Dataset excerpt:
■ ■ ■ ■
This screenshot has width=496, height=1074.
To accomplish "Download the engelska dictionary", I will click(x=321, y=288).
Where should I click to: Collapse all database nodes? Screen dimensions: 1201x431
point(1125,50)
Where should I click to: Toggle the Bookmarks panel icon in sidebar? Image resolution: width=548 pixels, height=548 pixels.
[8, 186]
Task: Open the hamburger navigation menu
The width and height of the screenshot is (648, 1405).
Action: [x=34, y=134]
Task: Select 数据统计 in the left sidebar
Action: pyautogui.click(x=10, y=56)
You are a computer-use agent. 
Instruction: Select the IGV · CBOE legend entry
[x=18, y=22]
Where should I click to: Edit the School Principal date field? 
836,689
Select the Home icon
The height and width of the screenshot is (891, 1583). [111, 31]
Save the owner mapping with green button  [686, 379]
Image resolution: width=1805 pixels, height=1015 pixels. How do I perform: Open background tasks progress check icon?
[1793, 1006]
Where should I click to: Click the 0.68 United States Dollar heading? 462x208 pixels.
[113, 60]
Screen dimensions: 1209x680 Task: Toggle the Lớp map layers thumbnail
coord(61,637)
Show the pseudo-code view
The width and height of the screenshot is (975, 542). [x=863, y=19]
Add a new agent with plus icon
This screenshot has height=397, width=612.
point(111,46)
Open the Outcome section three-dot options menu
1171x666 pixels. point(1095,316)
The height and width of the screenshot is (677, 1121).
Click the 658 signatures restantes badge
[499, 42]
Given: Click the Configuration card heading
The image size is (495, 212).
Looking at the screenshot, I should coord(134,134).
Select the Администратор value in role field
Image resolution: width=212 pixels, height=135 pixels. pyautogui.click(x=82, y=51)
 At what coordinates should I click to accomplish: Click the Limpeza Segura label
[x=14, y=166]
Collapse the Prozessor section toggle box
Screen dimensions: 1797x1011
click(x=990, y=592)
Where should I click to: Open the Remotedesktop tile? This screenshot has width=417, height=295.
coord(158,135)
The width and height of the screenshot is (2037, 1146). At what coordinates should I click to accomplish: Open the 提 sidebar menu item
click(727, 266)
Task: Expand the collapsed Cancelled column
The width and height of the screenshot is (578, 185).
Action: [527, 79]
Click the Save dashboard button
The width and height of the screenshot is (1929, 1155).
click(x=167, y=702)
■ ■ ■ ■
*Your task*: Can you write out all the lines above again, substituting "Where do I click to" for "Where should I click to" and leaving everything else unchanged?

*Worked solution*:
This screenshot has width=496, height=1074.
To accomplish "Download the engelska dictionary", I will click(x=321, y=288).
Where do I click to: Collapse all database nodes? Screen dimensions: 1201x431
point(1125,50)
Where do I click to: Toggle the Bookmarks panel icon in sidebar? Image resolution: width=548 pixels, height=548 pixels.
[8, 186]
Task: Open the hamburger navigation menu
The width and height of the screenshot is (648, 1405).
Action: [x=34, y=134]
Task: Select 数据统计 in the left sidebar
Action: pyautogui.click(x=10, y=56)
You are a computer-use agent. 
Instruction: Select the IGV · CBOE legend entry
[x=18, y=22]
Where do I click to: Edit the School Principal date field? 
836,689
Select the Home icon
The height and width of the screenshot is (891, 1583). [111, 31]
Save the owner mapping with green button  [686, 379]
Image resolution: width=1805 pixels, height=1015 pixels. How do I perform: Open background tasks progress check icon?
[1793, 1006]
Where do I click to: Click the 0.68 United States Dollar heading? 462x208 pixels.
[113, 60]
Screen dimensions: 1209x680 Task: Toggle the Lớp map layers thumbnail
coord(61,637)
Show the pseudo-code view
The width and height of the screenshot is (975, 542). [x=863, y=19]
Add a new agent with plus icon
This screenshot has height=397, width=612.
point(111,46)
Open the Outcome section three-dot options menu
1171x666 pixels. point(1095,316)
The height and width of the screenshot is (677, 1121).
Click the 658 signatures restantes badge
[499, 42]
Given: Click the Configuration card heading
The image size is (495, 212).
Looking at the screenshot, I should coord(134,134).
Select the Администратор value in role field
Image resolution: width=212 pixels, height=135 pixels. pyautogui.click(x=82, y=51)
 At what coordinates should I click to accomplish: Click the Limpeza Segura label
[x=14, y=166]
Collapse the Prozessor section toggle box
Screen dimensions: 1797x1011
click(x=990, y=592)
Where do I click to: Open the Remotedesktop tile? This screenshot has width=417, height=295.
coord(158,135)
The width and height of the screenshot is (2037, 1146). At what coordinates should I click to accomplish: Open the 提 sidebar menu item
click(727, 266)
Task: Expand the collapsed Cancelled column
The width and height of the screenshot is (578, 185).
Action: [527, 79]
Click the Save dashboard button
The width and height of the screenshot is (1929, 1155).
click(x=167, y=702)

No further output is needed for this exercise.